La ville de Gemena, chef-lieu de la province du Sud-Ubangi, a connu ce mercredi 22 avril 2026 une paralysie quasi totale de ses activités économiques. À l’appel des opérateurs économiques, une journée « ville morte » a été observée, accompagnée d’une marche pacifique à travers les principales artères de la ville.
À l’origine de ce mouvement, la recrudescence des actes d’insécurité visant particulièrement les commerçants, les cambistes et d’autres acteurs du secteur informel. Selon ces derniers, en moins d’un mois, plusieurs cas de braquages ont été enregistrés, alimentant un climat de peur et d’incertitude qui freine considérablement les activités commerciales.
Le cas le plus récent remonte au mardi 21 avril 2026, lorsqu’un cambiste a été attaqué par des hommes armés, qui ont réussi à s’emparer d’une importante somme d’argent. Un incident de plus qui a visiblement été la goutte d’eau ayant conduit à la mobilisation des opérateurs économiques.
Dans un mémorandum lu devant le gouverneur intérimaire de la province, les manifestants n’ont formulé qu’une seule revendication : le rétablissement de la sécurité. Ils estiment que sans garanties sécuritaires, aucune relance économique durable n’est envisageable dans la ville.
Cette journée de protestation a été largement suivie. Aucun commerce, qu’il soit tenu par des nationaux ou des expatriés, n’a ouvert ses portes, illustrant l’ampleur du malaise et la détermination des opérateurs économiques à se faire entendre.
Face à cette situation préoccupante, le gouverneur intérimaire du Sud-Ubangi a annoncé une série de mesures visant à endiguer l’insécurité. Parmi celles-ci, l’installation de barrières de contrôle aux entrées et sorties de la ville afin de mieux surveiller les mouvements et dissuader les criminels.
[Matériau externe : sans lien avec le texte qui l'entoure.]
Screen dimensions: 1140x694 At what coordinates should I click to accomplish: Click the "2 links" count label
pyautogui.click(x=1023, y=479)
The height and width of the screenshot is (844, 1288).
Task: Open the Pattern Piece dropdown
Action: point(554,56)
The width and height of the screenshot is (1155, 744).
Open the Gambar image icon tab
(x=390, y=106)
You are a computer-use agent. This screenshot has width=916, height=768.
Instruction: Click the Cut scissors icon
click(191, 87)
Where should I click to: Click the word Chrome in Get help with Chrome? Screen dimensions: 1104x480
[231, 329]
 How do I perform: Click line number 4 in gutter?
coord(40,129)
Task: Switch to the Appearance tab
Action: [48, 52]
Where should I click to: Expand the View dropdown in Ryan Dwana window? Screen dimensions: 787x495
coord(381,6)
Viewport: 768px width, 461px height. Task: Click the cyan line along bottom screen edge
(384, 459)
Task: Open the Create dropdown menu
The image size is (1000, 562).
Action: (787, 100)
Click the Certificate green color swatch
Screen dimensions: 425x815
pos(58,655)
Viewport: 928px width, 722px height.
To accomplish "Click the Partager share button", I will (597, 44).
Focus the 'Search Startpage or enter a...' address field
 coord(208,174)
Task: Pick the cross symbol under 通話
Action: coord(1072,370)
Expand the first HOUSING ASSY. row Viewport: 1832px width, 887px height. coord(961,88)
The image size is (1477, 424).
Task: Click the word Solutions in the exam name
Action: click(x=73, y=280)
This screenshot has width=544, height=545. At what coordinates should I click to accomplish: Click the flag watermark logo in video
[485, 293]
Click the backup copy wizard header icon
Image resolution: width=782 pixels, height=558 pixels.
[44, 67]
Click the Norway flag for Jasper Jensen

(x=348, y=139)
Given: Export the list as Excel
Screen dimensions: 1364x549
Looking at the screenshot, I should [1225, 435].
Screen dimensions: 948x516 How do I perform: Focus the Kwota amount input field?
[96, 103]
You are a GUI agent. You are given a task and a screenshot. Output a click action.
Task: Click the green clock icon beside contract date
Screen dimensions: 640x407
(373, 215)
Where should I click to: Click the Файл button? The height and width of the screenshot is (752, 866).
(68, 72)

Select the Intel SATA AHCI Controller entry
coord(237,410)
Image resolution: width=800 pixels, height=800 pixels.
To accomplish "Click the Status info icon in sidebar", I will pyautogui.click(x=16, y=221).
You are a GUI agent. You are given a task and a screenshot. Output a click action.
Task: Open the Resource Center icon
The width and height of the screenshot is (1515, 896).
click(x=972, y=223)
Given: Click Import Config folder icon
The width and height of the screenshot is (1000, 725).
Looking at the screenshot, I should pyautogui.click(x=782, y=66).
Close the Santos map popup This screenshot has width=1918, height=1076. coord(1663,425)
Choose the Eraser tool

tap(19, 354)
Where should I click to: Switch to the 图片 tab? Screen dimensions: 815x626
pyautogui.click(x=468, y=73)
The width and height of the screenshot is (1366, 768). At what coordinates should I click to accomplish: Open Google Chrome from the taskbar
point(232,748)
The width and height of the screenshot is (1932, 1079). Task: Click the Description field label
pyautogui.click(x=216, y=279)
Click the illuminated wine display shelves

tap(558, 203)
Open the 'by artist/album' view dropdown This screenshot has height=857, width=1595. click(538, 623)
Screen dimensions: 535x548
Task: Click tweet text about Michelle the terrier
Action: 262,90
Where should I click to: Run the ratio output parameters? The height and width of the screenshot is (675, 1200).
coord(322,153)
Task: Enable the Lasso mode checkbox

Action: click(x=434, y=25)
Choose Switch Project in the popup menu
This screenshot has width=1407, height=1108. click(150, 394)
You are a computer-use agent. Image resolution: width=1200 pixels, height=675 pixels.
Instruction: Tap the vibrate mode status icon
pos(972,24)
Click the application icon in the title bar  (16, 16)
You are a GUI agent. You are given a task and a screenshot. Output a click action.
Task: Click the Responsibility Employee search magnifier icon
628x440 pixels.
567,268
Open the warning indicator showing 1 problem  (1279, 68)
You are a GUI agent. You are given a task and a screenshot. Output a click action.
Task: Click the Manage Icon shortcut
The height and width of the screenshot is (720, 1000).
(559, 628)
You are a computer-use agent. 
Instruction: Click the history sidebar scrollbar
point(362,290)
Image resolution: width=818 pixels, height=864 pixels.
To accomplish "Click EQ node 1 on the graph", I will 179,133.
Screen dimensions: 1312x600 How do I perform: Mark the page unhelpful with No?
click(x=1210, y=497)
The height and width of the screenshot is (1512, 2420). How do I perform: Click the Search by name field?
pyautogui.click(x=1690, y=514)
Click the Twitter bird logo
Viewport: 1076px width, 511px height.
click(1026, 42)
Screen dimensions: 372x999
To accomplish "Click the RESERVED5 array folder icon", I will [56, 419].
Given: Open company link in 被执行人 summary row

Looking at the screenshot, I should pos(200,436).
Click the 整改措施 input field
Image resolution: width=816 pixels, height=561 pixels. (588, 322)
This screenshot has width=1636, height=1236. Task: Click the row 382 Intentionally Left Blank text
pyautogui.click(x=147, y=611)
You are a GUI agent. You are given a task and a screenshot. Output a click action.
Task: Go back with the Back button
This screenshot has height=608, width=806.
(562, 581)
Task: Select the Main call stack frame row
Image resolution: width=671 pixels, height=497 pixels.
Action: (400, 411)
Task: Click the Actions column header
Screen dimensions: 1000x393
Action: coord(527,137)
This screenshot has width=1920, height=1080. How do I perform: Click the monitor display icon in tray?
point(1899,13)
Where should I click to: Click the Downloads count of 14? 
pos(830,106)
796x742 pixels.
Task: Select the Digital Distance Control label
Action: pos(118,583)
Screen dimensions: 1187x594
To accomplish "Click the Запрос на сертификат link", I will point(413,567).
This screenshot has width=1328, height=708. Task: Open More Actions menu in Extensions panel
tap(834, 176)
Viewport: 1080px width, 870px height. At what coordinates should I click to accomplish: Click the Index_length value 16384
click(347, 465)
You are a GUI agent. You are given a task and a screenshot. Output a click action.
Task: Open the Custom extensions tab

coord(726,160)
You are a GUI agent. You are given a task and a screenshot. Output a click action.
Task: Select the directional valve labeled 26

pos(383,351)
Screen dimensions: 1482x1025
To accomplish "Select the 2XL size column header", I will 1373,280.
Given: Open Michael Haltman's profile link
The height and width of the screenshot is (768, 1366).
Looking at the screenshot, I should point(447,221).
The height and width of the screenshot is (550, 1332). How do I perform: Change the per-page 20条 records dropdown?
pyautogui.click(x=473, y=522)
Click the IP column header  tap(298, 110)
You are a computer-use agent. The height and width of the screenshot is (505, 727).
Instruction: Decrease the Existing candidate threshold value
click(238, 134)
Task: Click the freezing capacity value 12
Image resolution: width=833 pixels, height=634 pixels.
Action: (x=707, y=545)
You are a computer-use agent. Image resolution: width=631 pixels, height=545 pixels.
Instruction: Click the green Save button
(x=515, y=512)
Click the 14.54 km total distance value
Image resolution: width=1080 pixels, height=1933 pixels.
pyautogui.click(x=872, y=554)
Cependant, pour une grande partie de la population, ces mesures restent insuffisantes au regard de la gravité de la situation. Beaucoup dénoncent une absence effective de l’autorité de l’État et appellent à des actions plus concrètes et durables pour restaurer la sécurité.
En attendant, la psychose persiste à Gemena, où la relance des activités économiques demeure suspendue à une amélioration significative de la situation sécuritaire.